Gambás órfãos
Já era noite e após o jantar novamente ouvimos um barulho já conhecido da noite anterior. Era um chiado estranho, e começamos com os palpites, antes de verificar o dono da grotesca sonoridade.
-Um grilo?
-Não
-Um pássaro?
-Também acho que não
-Uma cobra?
...Silêncio...
-Uma cobra??
...Risos...
-Uai, pode ser... uma cobra?!
...Extensas gargalhadas...
-Mas não estou brincando! -depois de pensar mais um pouco já com inúmeras interrogações-Uma cobra????
...Engasgadas e estridentes gargalhadas...
-Mas é claro que não pode ser uma cobra!
Deixamos o caso pra lá, pois afinal o único animal em questão era a galinha que morreu naquela tarde,devido ao ataque de um gambá na noite de sábado.
Os pobres franguinhos órfãos e o galo viúvo ficaram toda a tarde numa orquestra desafinada, lamentando o cadáver numa lamuriosa e estridente valsa da despedida -quero dizer- piadas da despedida.
Porém o barulho não cessou e fomos verificar de onde vinha.
Mais palpites...
-Da varanda?
-Talvez
-Do pé de pitanga?
-Acho que não
-Da garagem?
-Sim... parece vir de lá!
A voz ativa da casa vai verificar e me chama para ver o que encontrou:
-Olha! Venha ver! Um rato!
-Rato?! E o que te faz pensar que eu irei aí ver um rato???
-Ah, é bonitinho... venha ver...
-Nem pensar! e amanha tratem de consumir essas galinhas, pois provavelmente o rato foi atraído pelo milho e os restos de comida que elas deixam no quintal!
-"Peraí"! Isso nao é um rato!
-É o que entao?
Nao É, porque É está no singular, SÃO filhotes de gambá!

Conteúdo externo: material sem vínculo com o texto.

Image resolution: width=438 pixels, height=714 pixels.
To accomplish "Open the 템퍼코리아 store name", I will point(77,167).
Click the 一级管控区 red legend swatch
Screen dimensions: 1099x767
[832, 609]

Tem vários na garagem e na varanda!
E pra nossa surpresa tinha um na sala também!
O "cabeça da casa" foi procurar algo para matar os bichinhos.
Eu propus que pegássemos uma caixa de papelão, recolhêssemos os filhotes e jogássemos no meio do mato pra eles se virarem, e que não seria necessário matá-los!
Mas depressa me disseram que como na noite de sábado mataram a mãe dos filhotinhos, eles morreriam de fome de qualquer jeito, então era melhor matá-los com uma paulada certeira.
Em silêncio me retirei, e ao tentar voltar a leitura que ocupava minha noite antes dos ruídos, comecei a pensar sobre o fim dos gambazinhos e notei que a conclusão que eles tiveram não se aplica somente aos pequenos mamíferos com cara de ratinhos. Quem o diga a Lagoa da Pampulha, os banheiros e lixeiras que já receberam fetos e recém-nascidos, que foram deixados lá pelo mesmo motivo.
"Não teriam o que comer quando crescessem!" alegam as mulheres que geraram as crianças, e por esse motivo largam os pequenos mamíferos á sorte dos braços do vento da morte, que levará suas almas ao descanso da vida que conheceram por alguns instantes.
Pensando nisso, ouvi as pauladas e depois as risadas pelo ato "heróico" do meu pai em matar quatro "ratinhos" que correram em vão,do cabo da enxada que esmagou suas pequenas cabeças.